**DOCUMENT**:

——————

Re: one more time -- broadcom wireless on f7

[Date Prev][Date Next][Thread Prev][Thread Next][Date Index][Thread Index]

 



On Tue, 14 Aug 2007, Tim wrote:

> On Tue, 2007-08-14 at 07:55 -0400, Robert P. J. Day wrote:
> > please, no notes along the lines of "well, you might want to try
> > *this* ..."  i've "tried" a number of alleged solution -- now i'm
> > ready for one that simply works.  why is that such an unreasonable
> > request?
>
> If you want new suggestions, you need to have provided a list of
> what you've already done.  We don't know what you don't know.

  no, that is precisely the *wrong* approach.  (and, at this point,
i'm actually addressing more general documentation shortfalls than
just wireless.)

  there is little value in listing the 6 variations i've tried, just
so someone can say, "here, here's a 7th possibility, maybe *that'll*
work."  the basic problem is that too much of this online
documentation (and i'm referring to *way* more than wireless stuff at
this point), simply gives a set of steps, with no discussion of a
contingency plan if it doesn't work in the end.

case in point:

  http://www.linux-noob.com/forums/index.php?showtopic=3014

  note how the original poster confidently describes what should work,
after which numerous respondents point out that the same steps didn't
work for *them*.  and i'm willing to bet that many of those
respondents went back and spent time trying exactly the same thing
*again*, with the same lack of success.  and there was nothing to
suggest that what worked for one person would fail for another, even
with the same chip.

——————

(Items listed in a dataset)
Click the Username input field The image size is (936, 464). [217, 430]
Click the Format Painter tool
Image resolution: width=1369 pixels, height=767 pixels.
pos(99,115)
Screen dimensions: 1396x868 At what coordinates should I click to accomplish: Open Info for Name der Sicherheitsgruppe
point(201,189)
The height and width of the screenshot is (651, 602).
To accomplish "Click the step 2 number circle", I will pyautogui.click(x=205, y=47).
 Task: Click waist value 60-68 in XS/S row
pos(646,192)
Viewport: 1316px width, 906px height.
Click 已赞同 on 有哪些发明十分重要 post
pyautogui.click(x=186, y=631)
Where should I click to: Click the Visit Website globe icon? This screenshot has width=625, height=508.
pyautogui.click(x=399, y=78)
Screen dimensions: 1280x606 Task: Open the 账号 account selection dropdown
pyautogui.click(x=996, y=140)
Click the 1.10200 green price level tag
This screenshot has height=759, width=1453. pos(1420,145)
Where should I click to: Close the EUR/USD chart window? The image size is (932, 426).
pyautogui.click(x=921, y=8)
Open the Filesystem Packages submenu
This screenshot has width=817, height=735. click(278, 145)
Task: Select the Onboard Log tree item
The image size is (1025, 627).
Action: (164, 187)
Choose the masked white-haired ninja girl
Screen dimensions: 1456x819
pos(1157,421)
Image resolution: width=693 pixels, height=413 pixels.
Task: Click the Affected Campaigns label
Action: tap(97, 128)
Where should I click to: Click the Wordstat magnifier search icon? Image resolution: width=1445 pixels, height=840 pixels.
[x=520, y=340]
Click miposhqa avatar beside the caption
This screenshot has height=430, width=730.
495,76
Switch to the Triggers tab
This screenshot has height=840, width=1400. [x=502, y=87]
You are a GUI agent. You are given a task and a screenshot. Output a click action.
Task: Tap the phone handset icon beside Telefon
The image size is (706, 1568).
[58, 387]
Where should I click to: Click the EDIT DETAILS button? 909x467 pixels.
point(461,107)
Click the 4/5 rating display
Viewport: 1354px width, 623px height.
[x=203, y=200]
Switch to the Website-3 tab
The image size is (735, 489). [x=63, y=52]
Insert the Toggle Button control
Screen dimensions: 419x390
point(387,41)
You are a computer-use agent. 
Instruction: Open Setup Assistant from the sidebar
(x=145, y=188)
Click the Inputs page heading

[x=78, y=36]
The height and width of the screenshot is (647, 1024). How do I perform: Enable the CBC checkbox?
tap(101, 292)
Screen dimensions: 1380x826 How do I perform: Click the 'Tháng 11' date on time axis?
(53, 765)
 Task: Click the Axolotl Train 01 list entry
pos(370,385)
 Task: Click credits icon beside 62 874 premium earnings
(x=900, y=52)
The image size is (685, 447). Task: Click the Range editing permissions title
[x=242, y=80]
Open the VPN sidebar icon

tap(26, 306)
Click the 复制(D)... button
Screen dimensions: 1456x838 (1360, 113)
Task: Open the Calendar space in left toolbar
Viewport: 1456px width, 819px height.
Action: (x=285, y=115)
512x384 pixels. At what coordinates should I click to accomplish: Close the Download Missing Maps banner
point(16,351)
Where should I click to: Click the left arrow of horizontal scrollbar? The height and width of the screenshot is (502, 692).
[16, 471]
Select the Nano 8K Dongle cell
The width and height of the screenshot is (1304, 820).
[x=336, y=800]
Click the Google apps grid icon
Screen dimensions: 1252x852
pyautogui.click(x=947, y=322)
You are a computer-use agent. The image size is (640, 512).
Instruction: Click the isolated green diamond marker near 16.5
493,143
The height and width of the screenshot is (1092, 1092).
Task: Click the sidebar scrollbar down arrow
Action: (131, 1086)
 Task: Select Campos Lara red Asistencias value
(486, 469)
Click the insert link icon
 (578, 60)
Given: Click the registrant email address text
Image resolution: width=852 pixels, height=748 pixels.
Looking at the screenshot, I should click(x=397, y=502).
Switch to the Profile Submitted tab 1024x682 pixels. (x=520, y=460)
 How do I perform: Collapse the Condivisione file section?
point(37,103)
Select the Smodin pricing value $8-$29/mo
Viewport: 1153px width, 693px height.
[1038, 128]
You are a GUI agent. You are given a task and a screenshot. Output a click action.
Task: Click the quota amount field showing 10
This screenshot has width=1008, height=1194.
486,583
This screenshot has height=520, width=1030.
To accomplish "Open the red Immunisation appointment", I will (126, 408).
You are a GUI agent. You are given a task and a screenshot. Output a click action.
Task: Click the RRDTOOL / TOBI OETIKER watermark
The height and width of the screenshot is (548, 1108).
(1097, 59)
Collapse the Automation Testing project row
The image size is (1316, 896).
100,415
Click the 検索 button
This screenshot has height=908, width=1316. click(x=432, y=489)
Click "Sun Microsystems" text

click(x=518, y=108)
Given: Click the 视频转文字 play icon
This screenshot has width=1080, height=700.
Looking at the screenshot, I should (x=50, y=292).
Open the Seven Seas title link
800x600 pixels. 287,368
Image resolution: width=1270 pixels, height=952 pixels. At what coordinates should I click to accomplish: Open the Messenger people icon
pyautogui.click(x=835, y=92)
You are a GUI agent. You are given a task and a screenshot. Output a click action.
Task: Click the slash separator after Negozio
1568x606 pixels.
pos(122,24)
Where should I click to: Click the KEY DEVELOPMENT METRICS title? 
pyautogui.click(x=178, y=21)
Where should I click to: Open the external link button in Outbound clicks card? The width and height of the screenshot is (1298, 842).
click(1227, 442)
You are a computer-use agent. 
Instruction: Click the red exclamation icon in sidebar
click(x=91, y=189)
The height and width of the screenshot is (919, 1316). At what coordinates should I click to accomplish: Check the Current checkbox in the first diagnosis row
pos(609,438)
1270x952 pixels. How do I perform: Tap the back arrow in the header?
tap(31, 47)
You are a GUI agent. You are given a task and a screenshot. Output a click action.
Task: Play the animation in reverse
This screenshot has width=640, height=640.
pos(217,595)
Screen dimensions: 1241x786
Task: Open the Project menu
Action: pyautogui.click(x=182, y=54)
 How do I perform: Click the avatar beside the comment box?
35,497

——————

**JOB**:
Write the next part of the mailing-list message about getting Broadcom wireless working, starting right after its last sentence.

**RESPONSE TO THIS EXERCISE**:
  that's why i'm such a big fan of HOWTOs that don't just list a
series of steps but, after each step, they give a command or two you
can run that will let you verify that things still look good, or that
will immediately let you know it's going to fail and there's no point
going any further.

  heck, i'm willing to write such a HOWTO as soon as i can figure out
what i should be checking at each step as a test.  a lot of this was
discussed in an earlier thread but, in the end, even though everything
*appeared* fine, once the configuration was done, i still couldn't get
connected.  so maybe there's really no way to do this after all.

rday

p.s.  i might write up what i think i've established so far and post
it to my wiki, so others can peruse it and tell me where i screwed up.
maybe that will help narrow things down.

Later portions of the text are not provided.